Bhavin1996 opened this issue Feb 6, 2021 · 18 comments

Comments

@Bhavin1996
Copy link

OSError: [E053] Could not read config.cfg from C:\Users\bhavi\AppData\Local\Programs\Python\Python39\lib\site-packages\resume_parser\degree\model\config.cfg

@kbrajwani
Copy link
Owner

Hey ,
make sure you have installed correct spacy==2.3.5 and en_core_web_sm==2.3.1 version.
https://colab.research.google.com/drive/1p6rhi9g0ughtGBojnCJcPVRRNqziuk3K?usp=sharing
see this colab notebook.

@diracsol
Copy link

I have run python -m spacy validate and confirmed that spacy version 2.3.5 and en_core_web_sm version is 2.3.1
When I run from resumeparser run resumeparse I get user warning [w031] message that says Model 'en_training' (0.0.0) requires spacy 2.2 and is incompatible with spacy 2.3.5

@Jeyandranath
Copy link

Hey ,
make sure you have installed correct spacy==2.3.5 and en_core_web_sm==2.3.1 version.
https://colab.research.google.com/drive/1p6rhi9g0ughtGBojnCJcPVRRNqziuk3K?usp=sharing
see this colab notebook.

I too encounter this issue.
Yes it works fine in Colab, along with some warning but when I run on my Ubuntu server, with the warning it get struck.

@kbrajwani
Copy link
Owner

Hey @Jeyandranath , can you please share some logs from where the process stuck.
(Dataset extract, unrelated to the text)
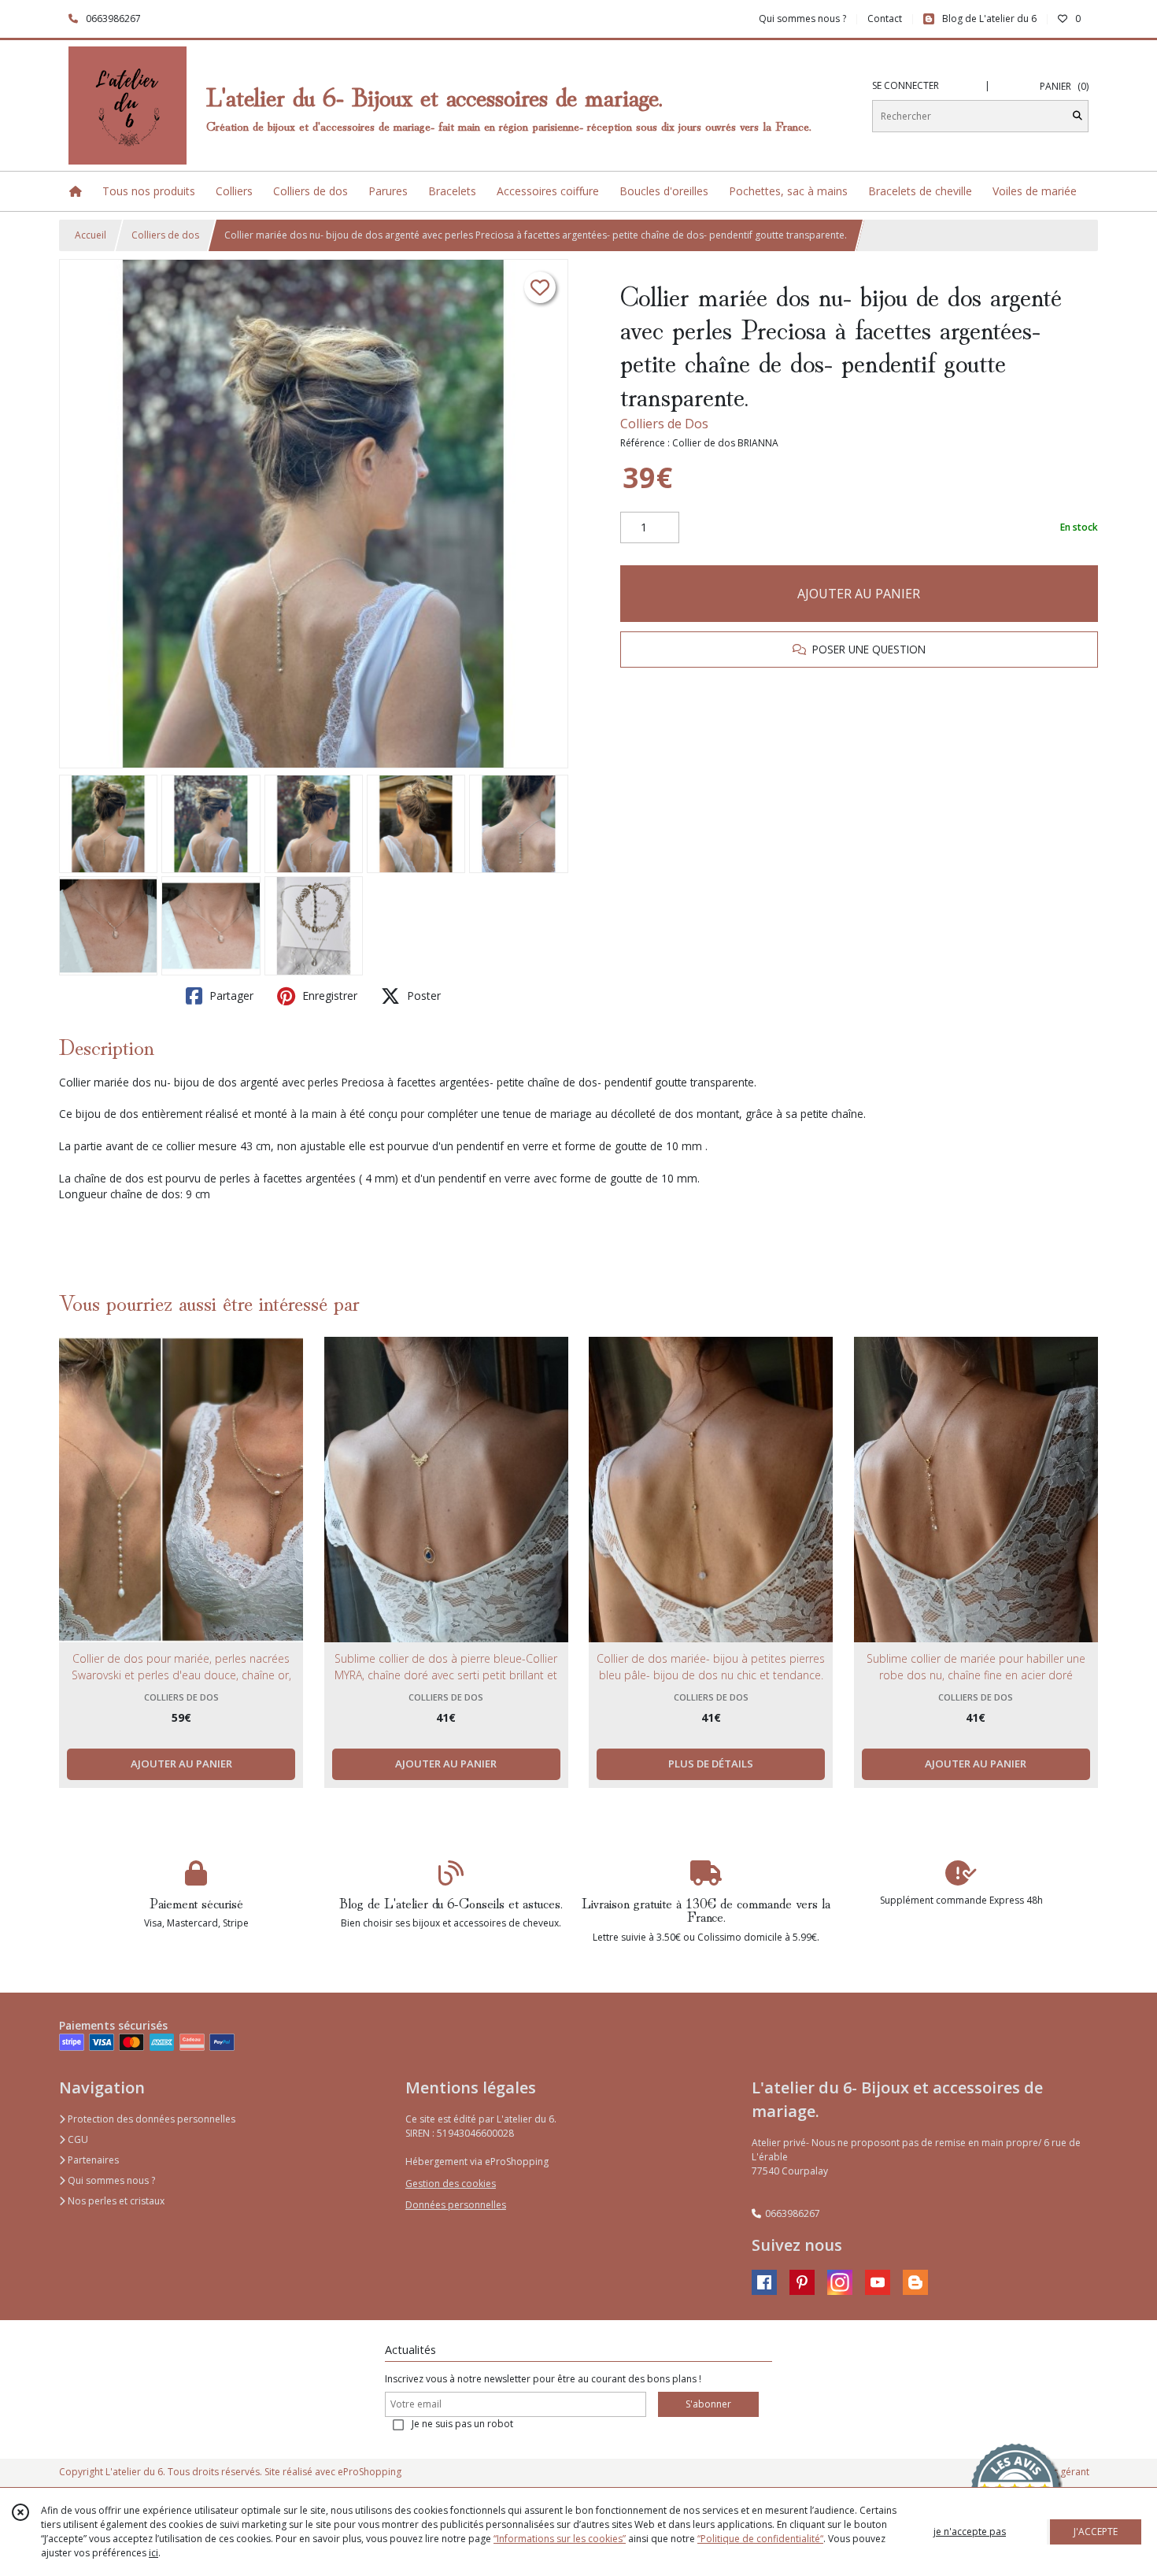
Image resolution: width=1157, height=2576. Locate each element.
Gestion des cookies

Also can you share the resume on which it stuck.

@Jeyandranath
Copy link

Hey ,
make sure you have installed correct spacy==2.3.5 and en_core_web_sm==2.3.1 version.
https://colab.research.google.com/drive/1p6rhi9g0ughtGBojnCJcPVRRNqziuk3K?usp=sharing
see this colab notebook.

I too encounter this issue.
Yes it works fine in Colab, along with some warning but when I run on my Ubuntu server, with the warning it get struck.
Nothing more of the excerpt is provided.